--- Excerpt ---
[Start of Attachment]
One big idea is the Sundance Film Festival USA, which will extend the Park City event to theaters in eight cities Jan. 28 -- Ann Arbor, Mich.; Brookline, Mass.; Brooklyn, N.Y.; Chicago; Los Angeles; Madison, Wis.; Nashville, Tenn.; and San Francisco.
"It's in keeping with the notion that the theater isn't necessarily that building we go to -- it can be anywhere," senior programmer Caroline Libresco said. "It's about how can we capture the energy of the festival, and take it to people who are just as excited but can't find their way to Park City."
Cooper also pushed the plan to start showing competition films, rather than a gala premiere, on the festival's opening night. On Thursday's inaugural night, Sundance will open with the Alan Ginsberg biographical drama "Howl" and the Afghanistan war documentary "Restrepo," both films in competition, at Park City's Eccles Center, plus a program of shorts at the Egyptian Theatre.
[End of Attachment]
--- Task objective ---
Copy the Sundance passage word for word from "One big idea" to "and San Francisco.". The records that follow have nothing to do with the Sundance passage.

--- Data records ---
[Start of Attachment]
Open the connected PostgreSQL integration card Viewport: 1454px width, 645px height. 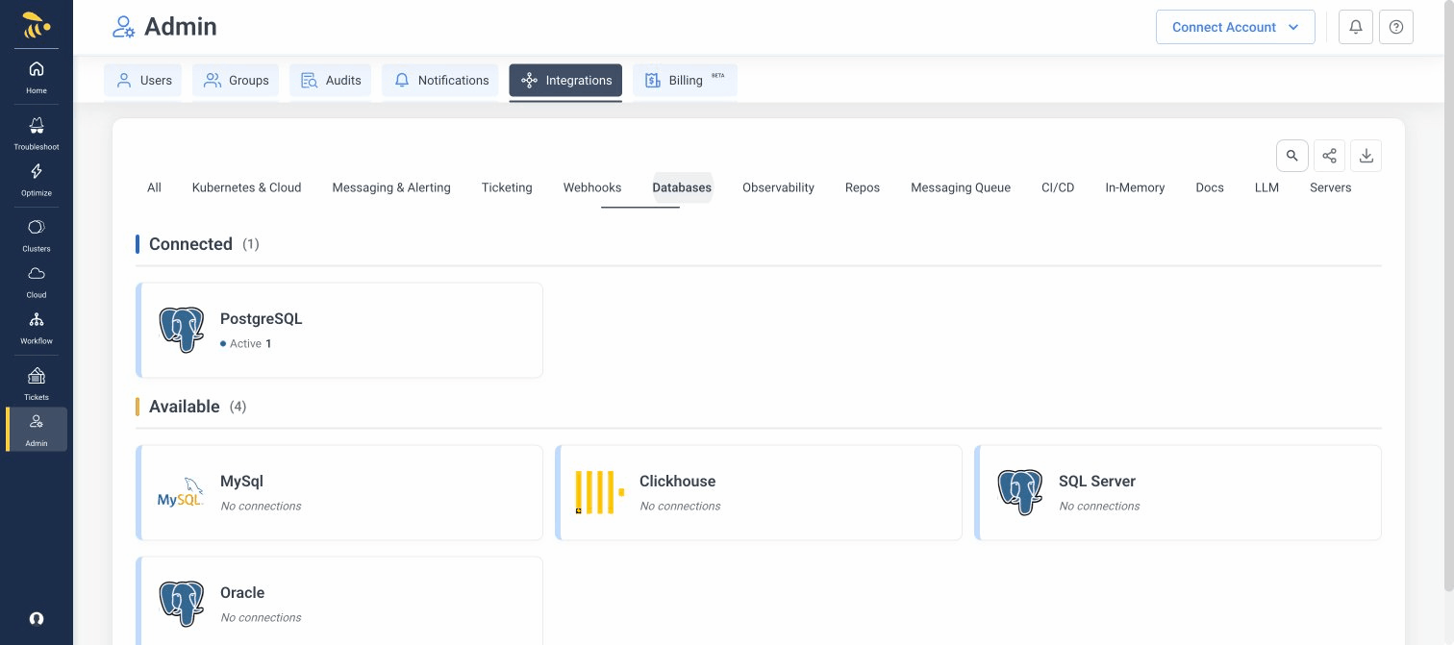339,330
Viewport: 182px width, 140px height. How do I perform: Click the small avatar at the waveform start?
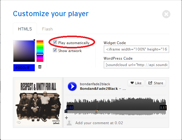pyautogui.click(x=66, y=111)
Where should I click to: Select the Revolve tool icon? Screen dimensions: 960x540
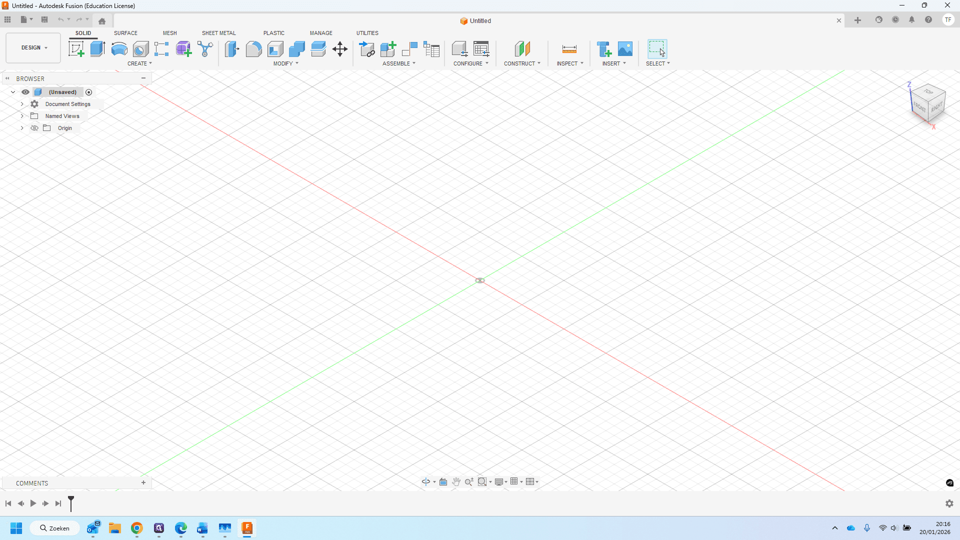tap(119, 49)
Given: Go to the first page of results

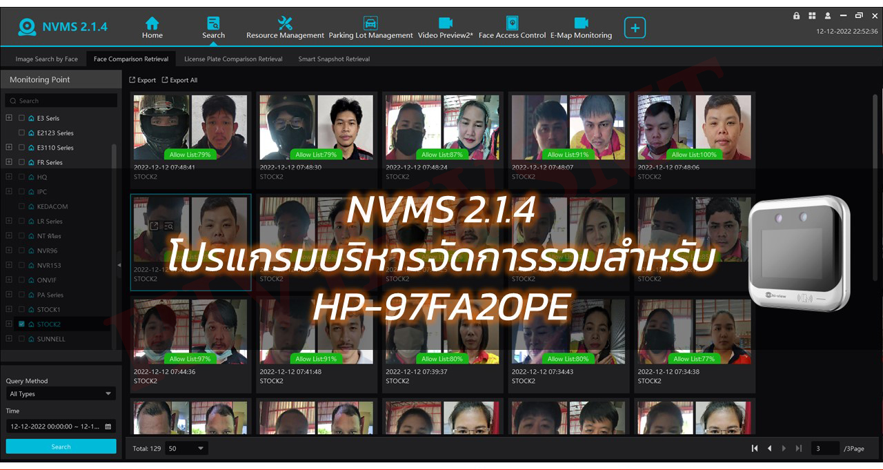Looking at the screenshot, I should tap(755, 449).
[End of Attachment]
--- Task solution ---
One big idea is the Sundance Film Festival USA, which will extend the Park City event to theaters in eight cities Jan. 28 -- Ann Arbor, Mich.; Brookline, Mass.; Brooklyn, N.Y.; Chicago; Los Angeles; Madison, Wis.; Nashville, Tenn.; and San Francisco.